Chaired by Ian Marcus, Senior Consultant at Eastdil Secured, two presentations by Ana Nekhamkin, Managing Director at Inhabit and Paul Hadaway, Chief Executive, Empiric Student Property highlighted the importance of creating service-led outcomes when planning for, executing and managing build to rent developments.

Inhabit is a privately-owned, UK based BTR platform with plans to build 3,500 units across the country.  Ana Nekhamkin´s presentation focused on her own experiences in the hotel industry and other asset-backed operating businesses (referring to projects such as the KPMG Offices Mayfair, Second Home London, Student Hotel Eindhoven, Zoku Amsterdam and Ralph´s Coffee & Bar London).
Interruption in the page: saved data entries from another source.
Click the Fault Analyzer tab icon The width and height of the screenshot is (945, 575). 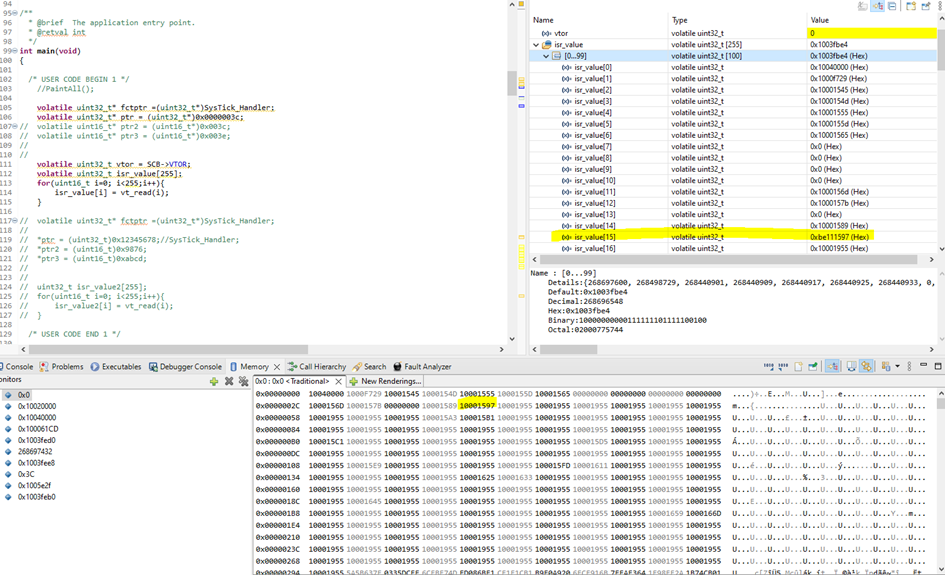pos(397,367)
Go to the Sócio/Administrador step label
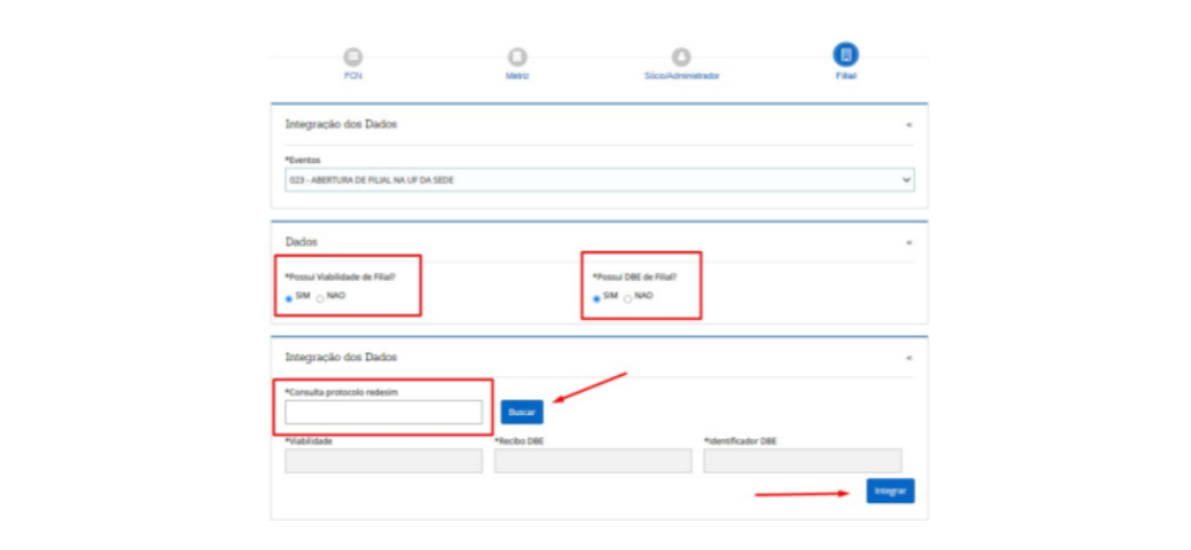 (681, 76)
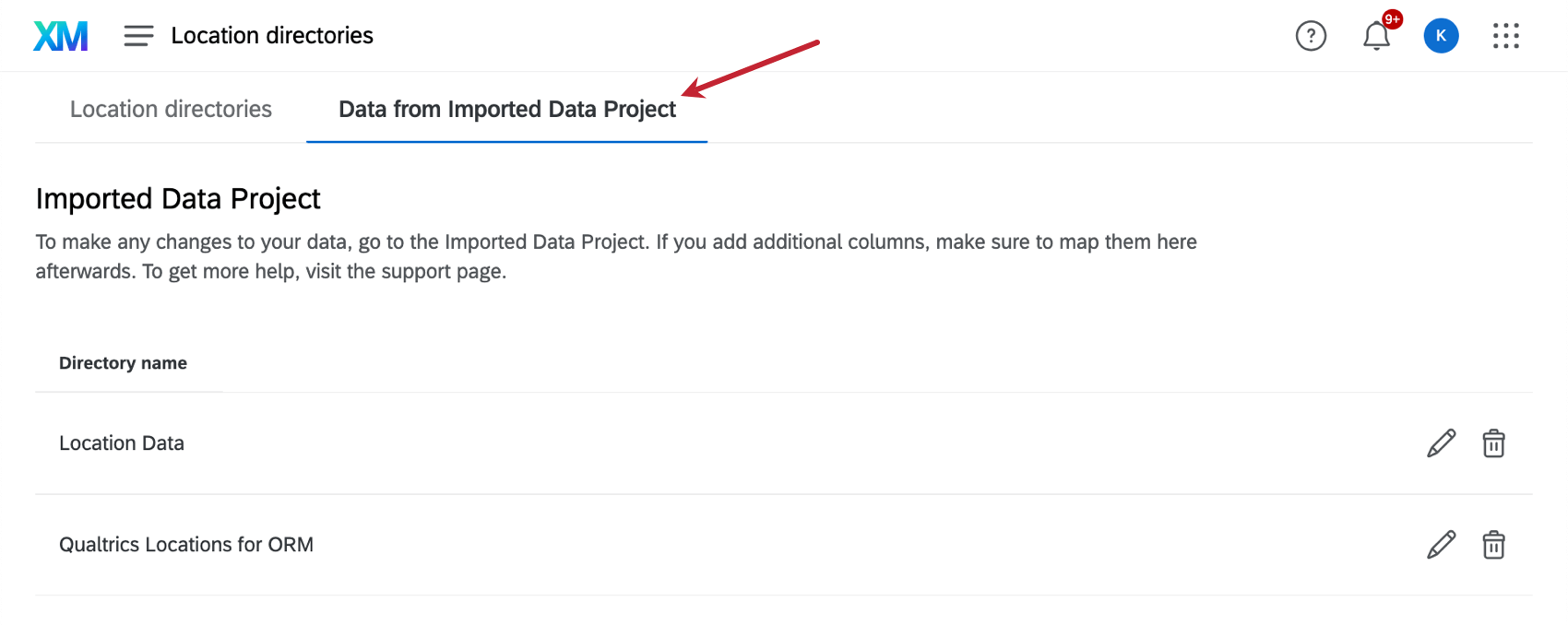
Task: Select the Location Data directory name
Action: pos(121,443)
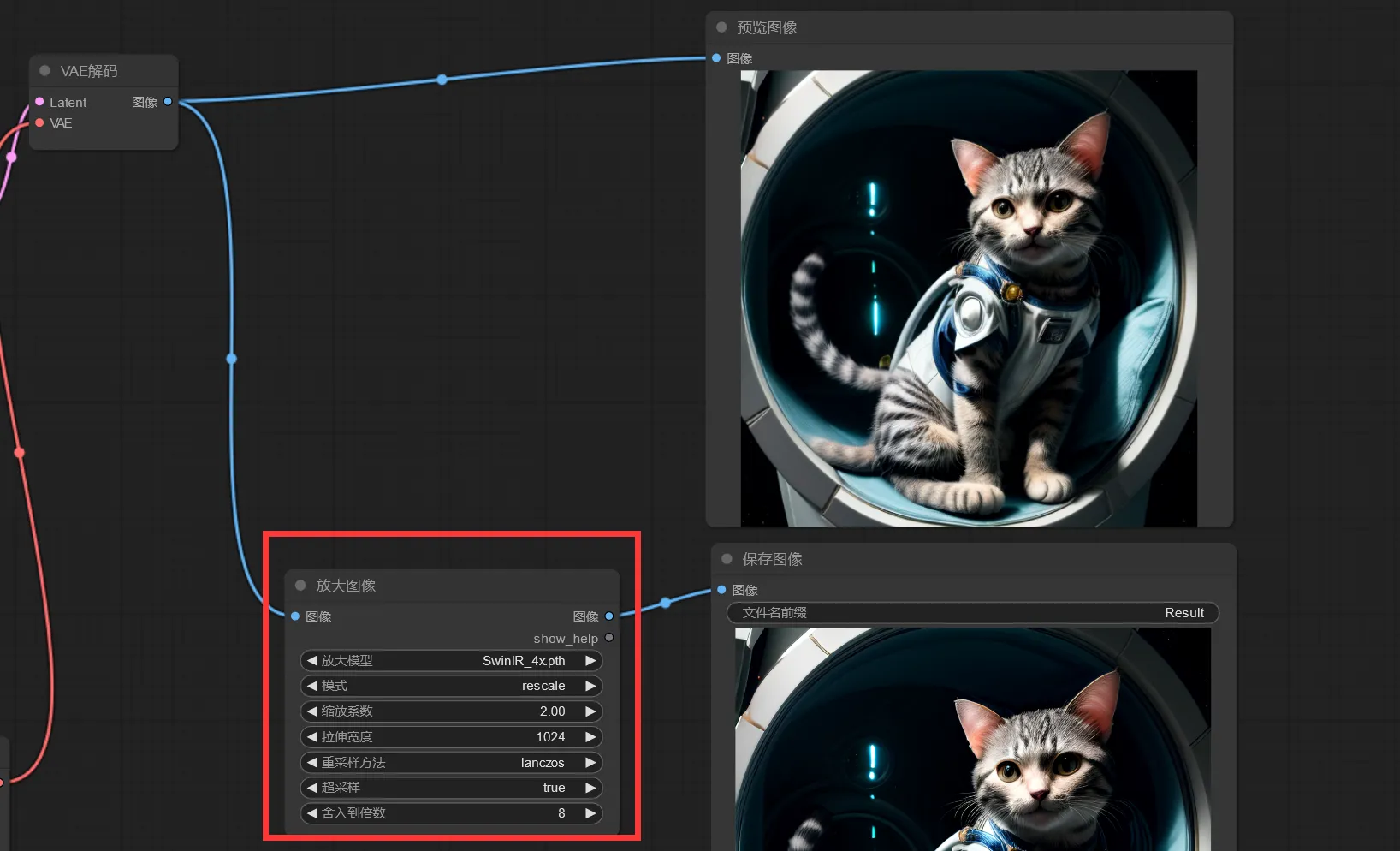Switch 超采样 using its right arrow
Viewport: 1400px width, 851px height.
tap(590, 788)

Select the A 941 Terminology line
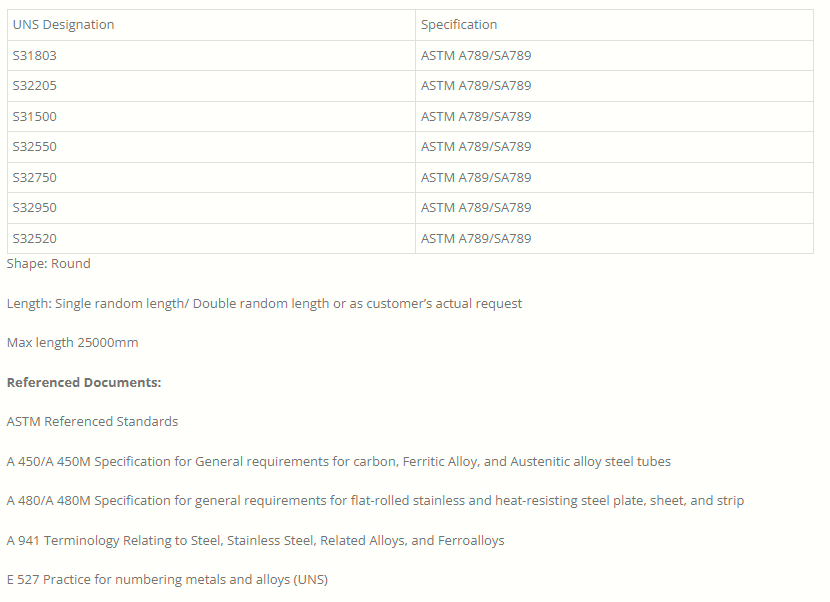pos(255,541)
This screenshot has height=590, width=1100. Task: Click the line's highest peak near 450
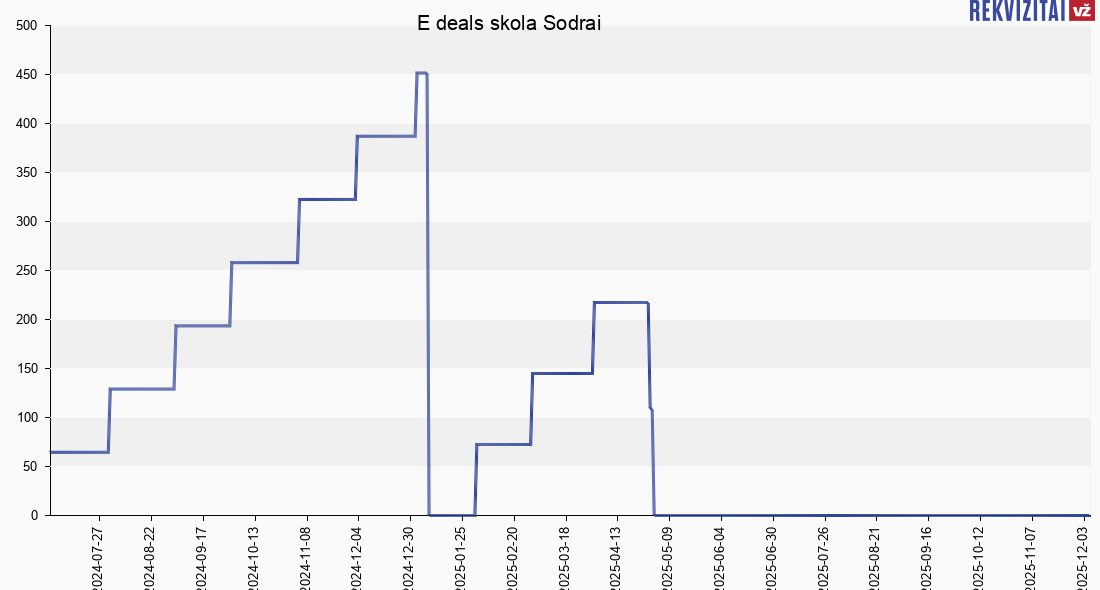(x=421, y=73)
  • Highlighting the importance of branding, design, pre-opening, operations, financing and structure as the prominent components of a successful scheme Nekhamkin referenced the Four Seasons, Generator, swissôtel and Premier Inn. Creating brand loyalty, and thereby make the offer less “commoditised” will be most likely to boost turnover and lower overall marketing spend. A good brand will ultimately be based on a solid understanding of the target demographic(s) and will manifest itself through a consistent operational structure that is emotionally connected to customers;
  • With BTR schemes more likely to present volatile cash flows, incentivising longer tenancies will be a priority for management teams;
  • The building blocks of any successful BTR scheme will be made of effective service delivery, IT provision, revenue management, sales & marketing, HR / training, events / PR, maintenance / repairs and ancillary revenues;
  • A well-designed scheme in a good location with active communal spaces combined with whole life cycle considerations can be a significant driver of rental premiums on BTR schemes and, according to Nekhamkin, does not necessarily need to be expensive;
  • How a BTR chooses to operate will also be important – services from branding to daily operations may be outsourced, kept-in house or based upon some form of hybrid model.

 

Paul Hadaway of Empiric provided some interesting insights into the high-spec student development model.  The company has an IPO target of 10,000 beds in 5 years (2014) with a target list of 36 cities selected by popularity of universities and is engaging in joint ventures to achieve its objectives in line with the solid expectation of tertiary education growth in the coming years:

  • Notwithstanding the more established nature of the business model, as an asset-backed, pseudo-commercial business proposition, build to let and student accommodation share several of the same characteristics in terms of return dynamics (op co / prop co distinctions, income based valuations, service-led operational structures);
  • Supply / demand fundamentals persist across the full spectrum of the fragmented UK student accommodation sector. With a large dominance of poor-quality student “digs”, there is scope to deliver better homes for students throughout the full higher education life cycle:

 

  • Reputation and quality standards are fundamental to ensure market longevity. The provision of gyms, cinemas and shared work rooms are some of the supplementary services that need to be built into student schemes;
  • The industry risks mentioned included questions regarding whether university represents value for money, protectionism / visa issues (controlled immigration) and the falling value of Sterling. In terms of opportunity, there is a stable long-term income from high yielding property, enhanced NOI from branded portfolios which are targeted at defined sub-sets of customers.

 

Tête-à-Tête – Cost Engineering

A discussion between Mark Farmer, chief executive at Cast Consultancy (author of the industry-recognised 2016 “Modernise of Die” Farmer Review), Lesley Roberts, executive development director at Allsop Letting & Management and Russell Pedley, co-founder and director of Assael Architecture largely focused on some of the more practical issues involved with build to rent management and continued the theme of prioritising good service provision at minimum cost.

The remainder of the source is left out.